Part of Advances in Neural Information Processing Systems 36 (NeurIPS 2023) Main Conference Track

Bibtex Paper


Weida Li, Yaoliang Yu


Data valuation, a principled way to rank the importance of each training datum, has become increasingly important. However, existing value-based approaches (e.g., Shapley) are known to suffer from the stochasticity inherent in utility functions that render consistent and reliable ranking difficult. Recently, Wang and Jia (2023) proposed the noise-structure-agnostic framework to advocate the Banzhaf value for its robustness against such stochasticity as it achieves the largest safe margin among many alternatives. Surprisingly, our empirical study shows that the Banzhaf value is not always the most robust when compared with a broader family: weighted Banzhaf values.
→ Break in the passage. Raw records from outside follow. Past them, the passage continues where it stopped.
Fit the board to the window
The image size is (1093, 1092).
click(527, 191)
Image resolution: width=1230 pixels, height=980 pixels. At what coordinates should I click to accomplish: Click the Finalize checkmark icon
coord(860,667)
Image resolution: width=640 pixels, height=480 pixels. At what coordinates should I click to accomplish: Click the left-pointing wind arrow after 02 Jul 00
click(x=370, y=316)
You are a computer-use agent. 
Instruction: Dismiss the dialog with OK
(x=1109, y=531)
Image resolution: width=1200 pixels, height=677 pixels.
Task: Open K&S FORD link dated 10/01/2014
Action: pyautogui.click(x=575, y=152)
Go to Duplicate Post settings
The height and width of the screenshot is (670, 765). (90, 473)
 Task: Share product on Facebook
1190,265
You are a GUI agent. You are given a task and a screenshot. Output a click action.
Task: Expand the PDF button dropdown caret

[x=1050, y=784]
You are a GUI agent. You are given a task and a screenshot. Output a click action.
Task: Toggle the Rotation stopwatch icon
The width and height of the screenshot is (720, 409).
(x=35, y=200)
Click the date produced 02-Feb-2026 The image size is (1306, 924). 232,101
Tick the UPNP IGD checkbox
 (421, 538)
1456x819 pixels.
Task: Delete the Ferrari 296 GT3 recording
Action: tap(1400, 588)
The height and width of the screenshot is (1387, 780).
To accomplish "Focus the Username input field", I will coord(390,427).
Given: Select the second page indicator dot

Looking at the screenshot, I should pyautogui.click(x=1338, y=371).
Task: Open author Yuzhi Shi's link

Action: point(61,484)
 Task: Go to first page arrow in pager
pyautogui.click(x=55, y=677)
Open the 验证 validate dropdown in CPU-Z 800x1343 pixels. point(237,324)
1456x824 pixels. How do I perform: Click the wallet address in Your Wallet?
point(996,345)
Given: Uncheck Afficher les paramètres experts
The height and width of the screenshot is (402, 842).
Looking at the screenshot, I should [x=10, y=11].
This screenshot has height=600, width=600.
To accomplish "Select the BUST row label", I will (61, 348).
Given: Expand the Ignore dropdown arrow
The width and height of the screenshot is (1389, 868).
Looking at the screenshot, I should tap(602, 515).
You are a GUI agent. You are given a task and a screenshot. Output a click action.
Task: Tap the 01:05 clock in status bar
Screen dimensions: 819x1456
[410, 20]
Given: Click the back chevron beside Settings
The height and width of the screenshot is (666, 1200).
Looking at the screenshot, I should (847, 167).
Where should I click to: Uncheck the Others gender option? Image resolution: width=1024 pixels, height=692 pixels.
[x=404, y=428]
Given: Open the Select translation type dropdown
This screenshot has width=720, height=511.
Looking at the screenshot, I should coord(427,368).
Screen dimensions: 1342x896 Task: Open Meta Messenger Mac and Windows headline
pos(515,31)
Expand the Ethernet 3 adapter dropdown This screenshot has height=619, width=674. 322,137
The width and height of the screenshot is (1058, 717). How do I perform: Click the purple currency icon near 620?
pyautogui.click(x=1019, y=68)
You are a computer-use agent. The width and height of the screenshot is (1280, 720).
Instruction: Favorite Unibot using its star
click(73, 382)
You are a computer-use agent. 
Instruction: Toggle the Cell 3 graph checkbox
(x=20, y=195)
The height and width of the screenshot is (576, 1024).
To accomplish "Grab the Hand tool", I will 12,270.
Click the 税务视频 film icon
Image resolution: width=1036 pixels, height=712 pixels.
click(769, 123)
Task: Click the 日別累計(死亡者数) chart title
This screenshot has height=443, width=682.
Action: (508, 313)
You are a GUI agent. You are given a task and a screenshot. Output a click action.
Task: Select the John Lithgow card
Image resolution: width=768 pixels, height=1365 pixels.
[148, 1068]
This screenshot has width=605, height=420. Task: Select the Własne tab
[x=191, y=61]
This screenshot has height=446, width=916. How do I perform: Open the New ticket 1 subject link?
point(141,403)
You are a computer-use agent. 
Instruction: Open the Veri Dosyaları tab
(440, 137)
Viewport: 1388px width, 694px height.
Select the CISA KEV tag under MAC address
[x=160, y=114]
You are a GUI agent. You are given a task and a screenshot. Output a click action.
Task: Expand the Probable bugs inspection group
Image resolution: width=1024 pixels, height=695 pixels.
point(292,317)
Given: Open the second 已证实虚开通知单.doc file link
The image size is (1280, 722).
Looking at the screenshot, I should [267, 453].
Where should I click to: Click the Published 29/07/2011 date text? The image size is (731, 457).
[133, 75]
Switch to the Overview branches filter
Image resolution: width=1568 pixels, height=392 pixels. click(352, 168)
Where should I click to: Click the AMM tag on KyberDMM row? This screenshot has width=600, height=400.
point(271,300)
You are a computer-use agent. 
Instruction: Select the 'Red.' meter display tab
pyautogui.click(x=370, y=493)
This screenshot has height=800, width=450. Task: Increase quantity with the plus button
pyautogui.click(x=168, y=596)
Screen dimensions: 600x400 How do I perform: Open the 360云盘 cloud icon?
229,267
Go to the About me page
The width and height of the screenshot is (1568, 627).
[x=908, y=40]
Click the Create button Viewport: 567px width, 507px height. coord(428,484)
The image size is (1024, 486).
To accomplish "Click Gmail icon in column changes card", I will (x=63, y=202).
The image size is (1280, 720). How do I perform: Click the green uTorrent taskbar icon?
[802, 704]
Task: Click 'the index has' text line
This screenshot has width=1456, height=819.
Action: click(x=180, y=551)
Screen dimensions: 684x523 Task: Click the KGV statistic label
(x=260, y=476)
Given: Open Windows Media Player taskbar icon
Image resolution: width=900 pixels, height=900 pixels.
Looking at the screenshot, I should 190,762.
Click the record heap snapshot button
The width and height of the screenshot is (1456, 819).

To analyze this scenario, we introduce the concept of Kronecker noise to parameterize stochasticity, through which we prove that the uniquely robust semi-value, which can be analytically derived from the underlying Kronecker noise, lies in the family of weighted Banzhaf values while minimizing the worst-case entropy. In addition, we adopt the maximum sample reuse principle to design an estimator to efficiently approximate weighted Banzhaf values, and show that it enjoys the best time complexity in terms of achieving an $(\epsilon, \delta)$-approximation. Our theory is verified under both synthetic and authentic noises. For the latter, we fit a Kronecker noise to the inherent stochasticity, which is then plugged in to generate the predicted most robust semi-value. Our study suggests that weighted Banzhaf values are promising when facing undue noises in data valuation.